- [What the task requires]: What you give back should be exactly the lines from the one with "The width and" through the end of the data, without the pictures.

━━━━━ Extracted information ━━━━━

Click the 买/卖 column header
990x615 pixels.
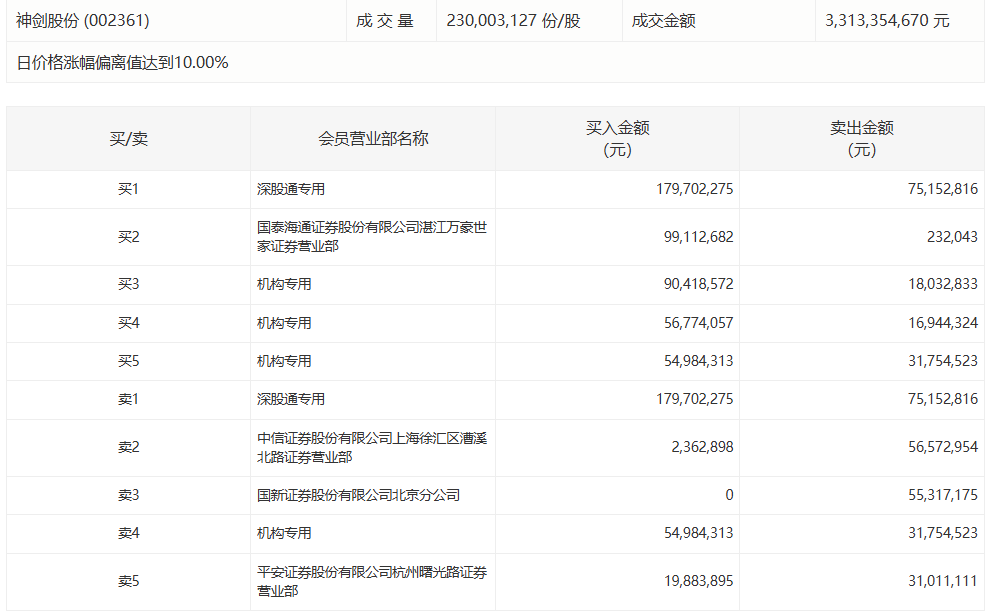click(x=128, y=139)
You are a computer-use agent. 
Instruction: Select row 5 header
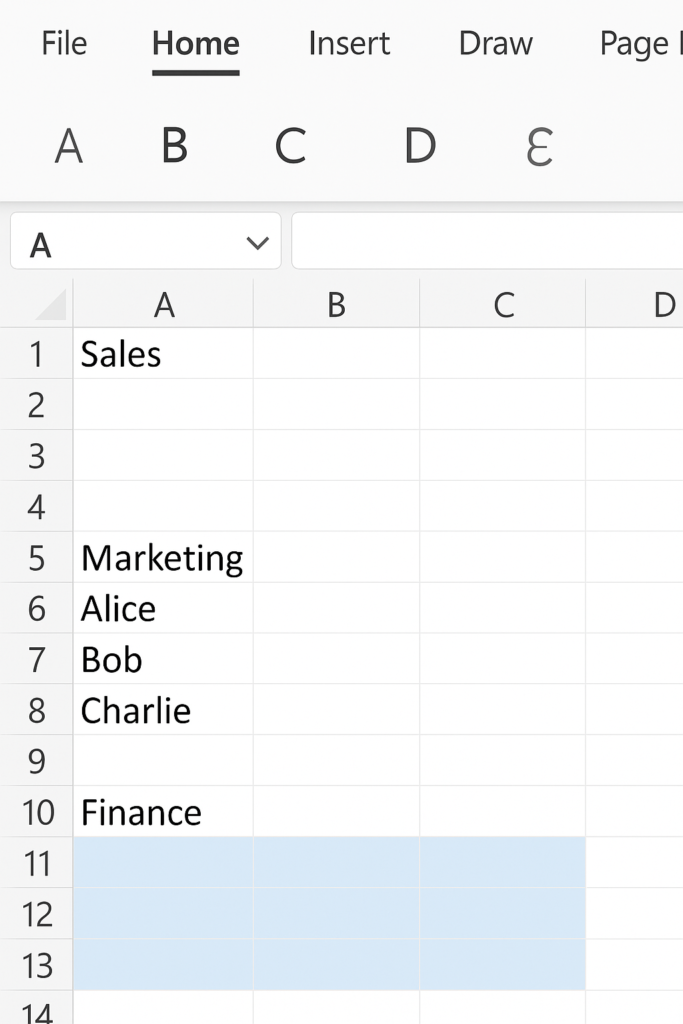click(x=37, y=558)
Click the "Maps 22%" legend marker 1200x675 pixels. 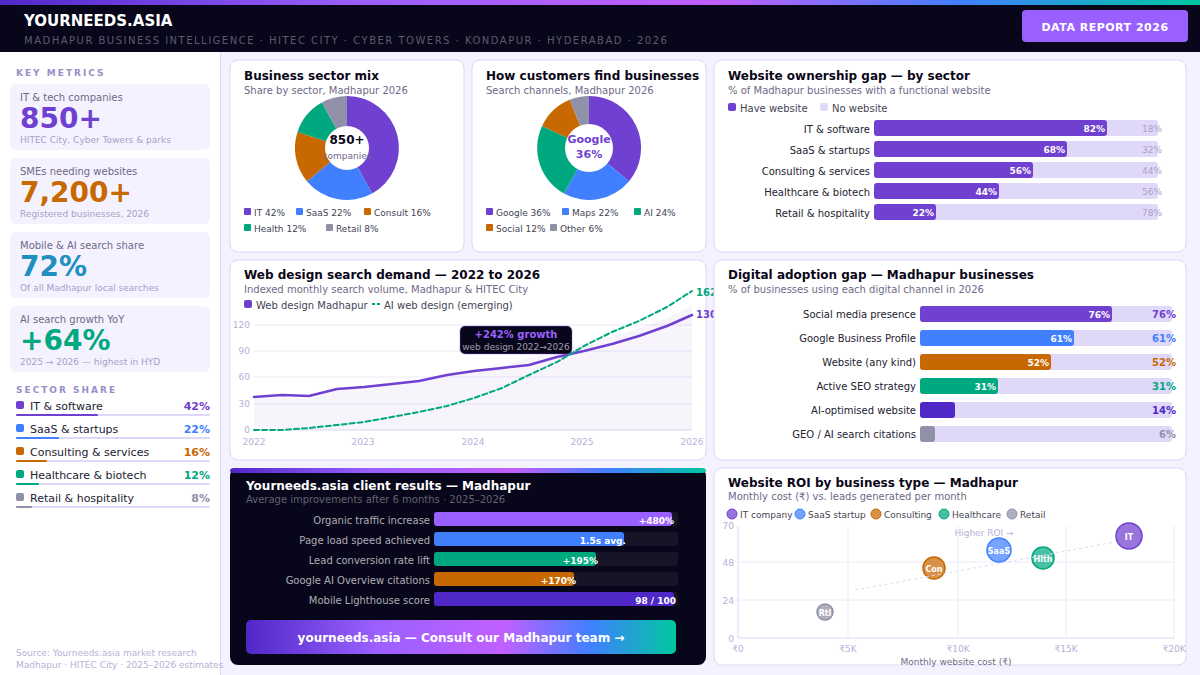tap(565, 212)
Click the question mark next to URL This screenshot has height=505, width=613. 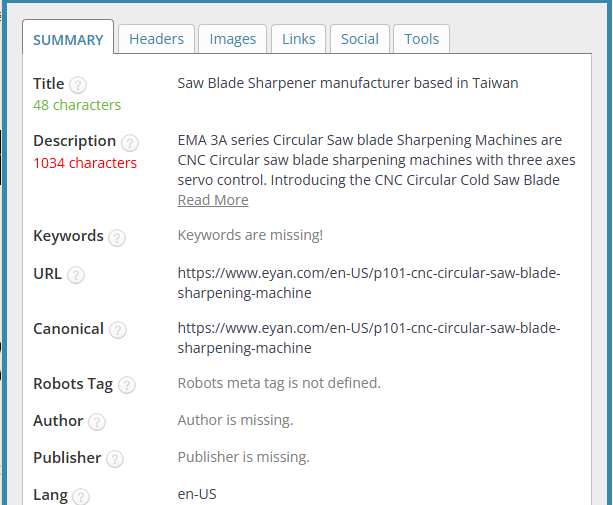click(x=76, y=275)
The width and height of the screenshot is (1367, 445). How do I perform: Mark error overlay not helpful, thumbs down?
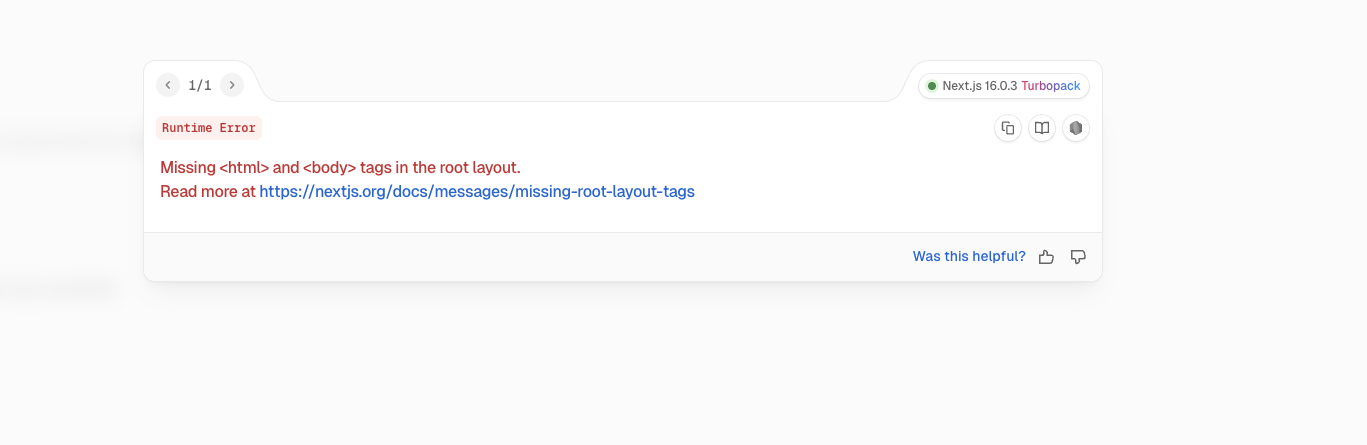[1078, 257]
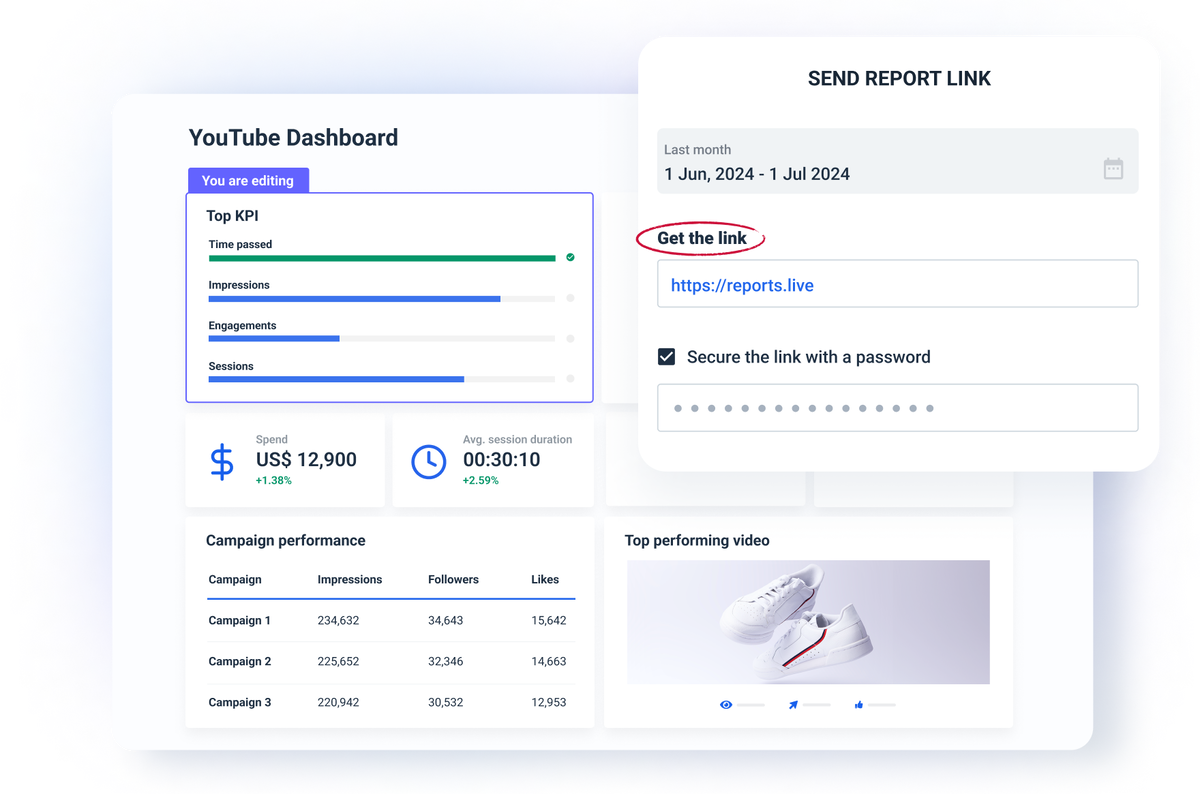Viewport: 1200px width, 794px height.
Task: Click the eye views icon under the video
Action: [x=726, y=704]
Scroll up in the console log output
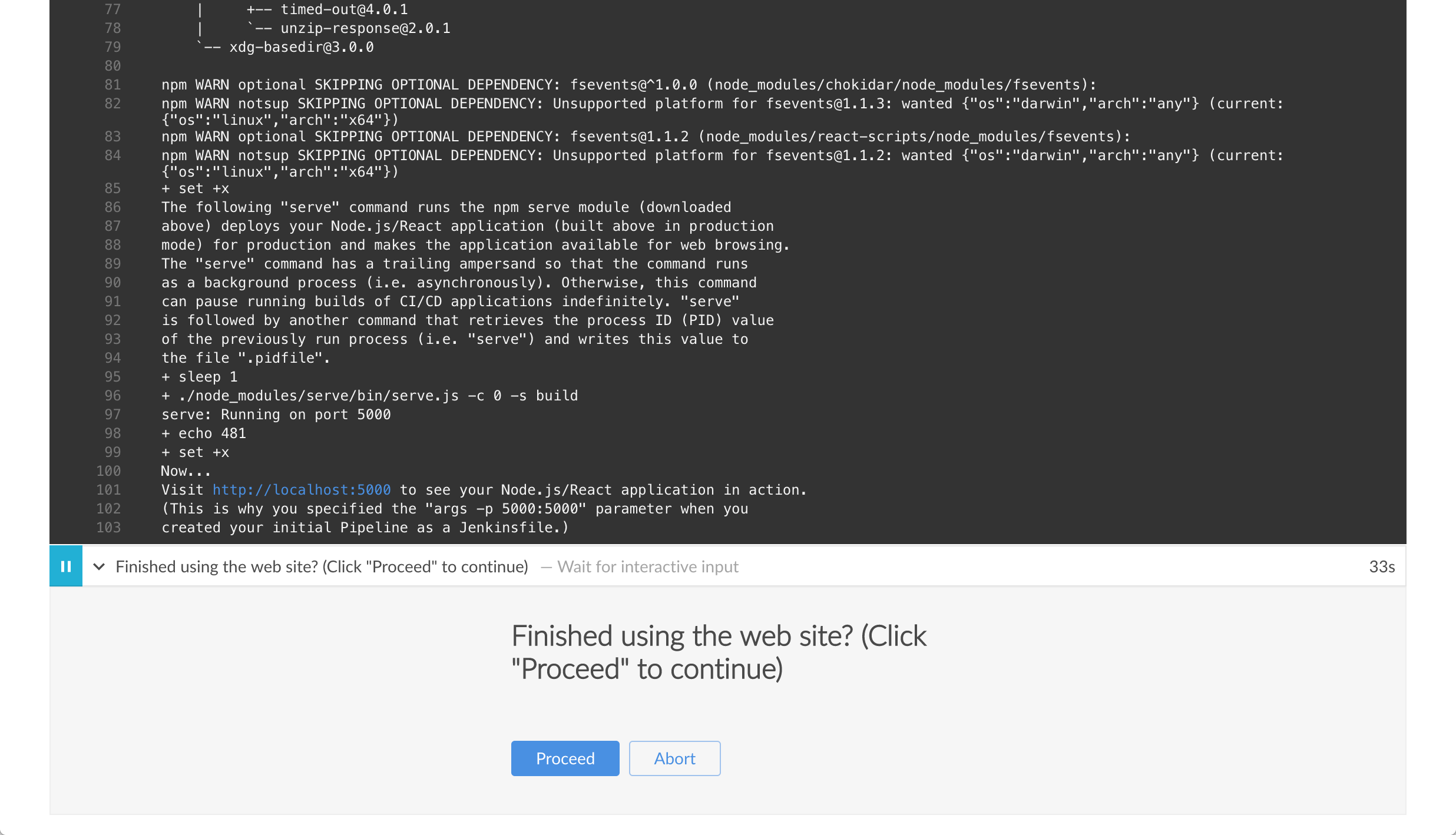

━━━━━

- [Answer below]:
The width and height of the screenshot is (1367, 445). How do I perform: Mark error overlay not helpful, thumbs down?
[1078, 257]
Viewport: 1200px width, 794px height.
Task: Click the eye views icon under the video
Action: [x=726, y=704]
Scroll up in the console log output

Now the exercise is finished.